On behalf of the U.S. Psychiatric Rehabilitation Association, I want to express my sympathies to the officers who were injured in the accident caused by William Leapley's actions back in January ("Man gets 12 years in prison," Oct. 9). Their lives have been changed forever.
The officers mentioned in the article in The Sun are, however, not the only victims in this occurrence. Mr. Leapley himself is a victim — of both the public mental health system and the judicial system. Given his multiple physical and psychological disabilities, it is difficult to understand how he could be considered competent to stand trial, much less how serving 12 years in prison would help him.

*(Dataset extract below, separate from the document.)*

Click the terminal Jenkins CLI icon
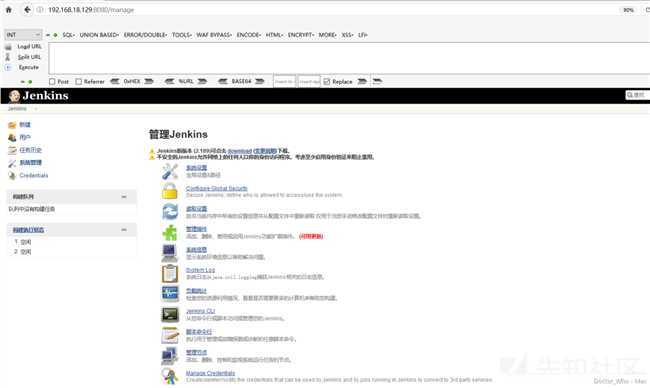650x388 pixels. (x=170, y=315)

Involuntary commitment represents an abject failure of the public mental health system to provide the assistance that is an essential part of our nation's commitment to a social safety net. Given access to appropriate treatments and support systems, individuals recovering from mental illnesses are able to successfully live and work in the community. Yet these types of services, which could help Mr. Leapley and others in his circumstances, are the first to hit the cutting room floor when state and federal budgets are reduced.
By sentencing Mr. Leapley to prison, where he will have very little, if any, access to a support system that would help him, Judge Paul A. Hackner denied Mr. Leapley the opportunity to recover. Rehabilitation services are more effective in helping an individual recover from mental illness and they are far more cost-effective than a prison sentence. They provide job training, behavioral modification instruction, and housing opportunities. Rehabilitation would certainly provide Mr. Leapley with a greater chance of becoming a successful member of the community, but where will 12 years in prison leave him? Unemployed, homeless, and probably no better off than he is now.
Until society recognizes that mental illness is a medical illness and can be treated as effectively as diabetes, heart disease and other diseases that have come to the forefront of America's awareness, our society will continue to treat persons with mental illnesses in a barbaric rather than thoughtful justice.
The writer is president of the U.S. Psychiatric Rehabilitation Association's board of directors.